_Stored items_.
************

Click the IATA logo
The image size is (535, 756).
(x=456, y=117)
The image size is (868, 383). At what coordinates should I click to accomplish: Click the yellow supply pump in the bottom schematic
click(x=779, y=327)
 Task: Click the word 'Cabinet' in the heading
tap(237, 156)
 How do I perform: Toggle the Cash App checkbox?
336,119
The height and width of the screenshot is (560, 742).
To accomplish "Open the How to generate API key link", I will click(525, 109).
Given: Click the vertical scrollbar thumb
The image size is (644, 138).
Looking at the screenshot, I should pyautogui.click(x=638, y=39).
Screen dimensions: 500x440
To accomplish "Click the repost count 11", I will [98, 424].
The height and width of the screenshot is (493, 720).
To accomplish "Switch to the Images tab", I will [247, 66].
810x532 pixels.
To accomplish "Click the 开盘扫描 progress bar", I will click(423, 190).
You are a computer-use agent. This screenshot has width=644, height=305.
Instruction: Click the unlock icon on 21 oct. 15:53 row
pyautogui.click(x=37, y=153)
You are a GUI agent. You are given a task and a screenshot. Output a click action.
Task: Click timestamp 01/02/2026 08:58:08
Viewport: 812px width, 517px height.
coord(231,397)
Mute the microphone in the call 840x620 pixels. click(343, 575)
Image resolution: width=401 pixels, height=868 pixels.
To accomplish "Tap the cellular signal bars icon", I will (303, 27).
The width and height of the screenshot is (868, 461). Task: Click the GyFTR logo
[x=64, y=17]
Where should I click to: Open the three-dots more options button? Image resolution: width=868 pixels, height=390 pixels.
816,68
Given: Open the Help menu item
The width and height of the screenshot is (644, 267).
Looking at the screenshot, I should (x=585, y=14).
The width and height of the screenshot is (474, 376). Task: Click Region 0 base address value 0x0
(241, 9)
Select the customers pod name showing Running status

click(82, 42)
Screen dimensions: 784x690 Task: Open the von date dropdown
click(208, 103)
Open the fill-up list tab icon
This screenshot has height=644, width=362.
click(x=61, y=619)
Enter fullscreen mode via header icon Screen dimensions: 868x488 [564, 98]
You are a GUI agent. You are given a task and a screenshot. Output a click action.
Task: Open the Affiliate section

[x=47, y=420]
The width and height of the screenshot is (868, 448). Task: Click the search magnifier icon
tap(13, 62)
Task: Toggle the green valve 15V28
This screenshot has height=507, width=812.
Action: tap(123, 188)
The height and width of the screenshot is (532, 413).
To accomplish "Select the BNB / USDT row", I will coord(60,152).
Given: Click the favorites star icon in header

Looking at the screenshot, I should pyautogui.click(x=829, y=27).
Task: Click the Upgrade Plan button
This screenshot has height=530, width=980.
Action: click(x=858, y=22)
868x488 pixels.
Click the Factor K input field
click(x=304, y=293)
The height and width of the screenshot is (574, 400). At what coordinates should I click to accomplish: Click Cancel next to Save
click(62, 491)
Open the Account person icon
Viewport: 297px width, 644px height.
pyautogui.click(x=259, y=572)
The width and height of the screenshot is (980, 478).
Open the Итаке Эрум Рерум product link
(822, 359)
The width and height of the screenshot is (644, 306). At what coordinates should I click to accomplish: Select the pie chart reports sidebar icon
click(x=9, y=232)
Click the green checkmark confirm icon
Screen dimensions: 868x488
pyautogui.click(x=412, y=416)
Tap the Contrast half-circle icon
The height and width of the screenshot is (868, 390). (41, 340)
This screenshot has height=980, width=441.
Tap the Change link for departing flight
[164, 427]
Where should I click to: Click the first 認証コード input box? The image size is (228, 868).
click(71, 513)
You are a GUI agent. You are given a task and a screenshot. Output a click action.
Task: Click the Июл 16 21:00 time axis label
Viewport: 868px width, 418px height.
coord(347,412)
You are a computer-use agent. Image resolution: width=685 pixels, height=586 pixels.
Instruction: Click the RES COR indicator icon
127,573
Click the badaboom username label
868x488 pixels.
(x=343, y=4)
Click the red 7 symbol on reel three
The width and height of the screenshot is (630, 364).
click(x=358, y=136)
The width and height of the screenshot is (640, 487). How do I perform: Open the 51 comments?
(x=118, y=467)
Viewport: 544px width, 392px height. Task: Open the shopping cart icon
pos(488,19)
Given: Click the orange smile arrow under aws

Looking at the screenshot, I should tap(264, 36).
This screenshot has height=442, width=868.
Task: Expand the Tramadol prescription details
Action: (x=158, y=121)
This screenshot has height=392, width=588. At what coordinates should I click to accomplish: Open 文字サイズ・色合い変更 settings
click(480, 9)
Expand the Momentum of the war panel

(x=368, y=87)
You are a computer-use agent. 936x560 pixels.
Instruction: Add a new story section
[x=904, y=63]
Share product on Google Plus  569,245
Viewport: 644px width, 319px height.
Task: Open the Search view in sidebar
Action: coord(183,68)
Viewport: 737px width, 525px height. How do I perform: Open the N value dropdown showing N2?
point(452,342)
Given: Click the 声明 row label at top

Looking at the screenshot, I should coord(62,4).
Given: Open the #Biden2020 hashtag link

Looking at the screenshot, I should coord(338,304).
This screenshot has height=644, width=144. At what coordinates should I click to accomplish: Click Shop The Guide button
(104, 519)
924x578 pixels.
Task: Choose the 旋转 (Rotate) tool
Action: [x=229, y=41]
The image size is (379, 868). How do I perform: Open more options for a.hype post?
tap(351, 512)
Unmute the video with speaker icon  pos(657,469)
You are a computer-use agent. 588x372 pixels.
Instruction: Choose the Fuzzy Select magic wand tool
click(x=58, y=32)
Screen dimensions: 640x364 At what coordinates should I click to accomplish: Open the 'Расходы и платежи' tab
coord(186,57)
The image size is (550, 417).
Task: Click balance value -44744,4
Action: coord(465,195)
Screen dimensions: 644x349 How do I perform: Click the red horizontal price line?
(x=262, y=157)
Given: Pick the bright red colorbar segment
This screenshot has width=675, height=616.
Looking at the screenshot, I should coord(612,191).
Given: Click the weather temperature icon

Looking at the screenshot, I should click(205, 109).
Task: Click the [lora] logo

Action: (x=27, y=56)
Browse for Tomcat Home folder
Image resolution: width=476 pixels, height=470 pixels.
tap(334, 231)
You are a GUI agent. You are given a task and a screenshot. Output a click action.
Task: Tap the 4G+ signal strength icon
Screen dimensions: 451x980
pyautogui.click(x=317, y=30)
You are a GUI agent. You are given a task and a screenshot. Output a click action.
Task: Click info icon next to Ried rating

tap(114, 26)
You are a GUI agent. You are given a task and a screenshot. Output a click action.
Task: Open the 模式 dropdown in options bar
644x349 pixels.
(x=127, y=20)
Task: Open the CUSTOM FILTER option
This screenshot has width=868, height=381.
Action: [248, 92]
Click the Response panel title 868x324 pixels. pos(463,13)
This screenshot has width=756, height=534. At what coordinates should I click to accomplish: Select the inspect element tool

************

_Your objective_.
For the entries above, state how many lines contain the word "signal". Provide the number by itself.

_Answer to the problem_.
2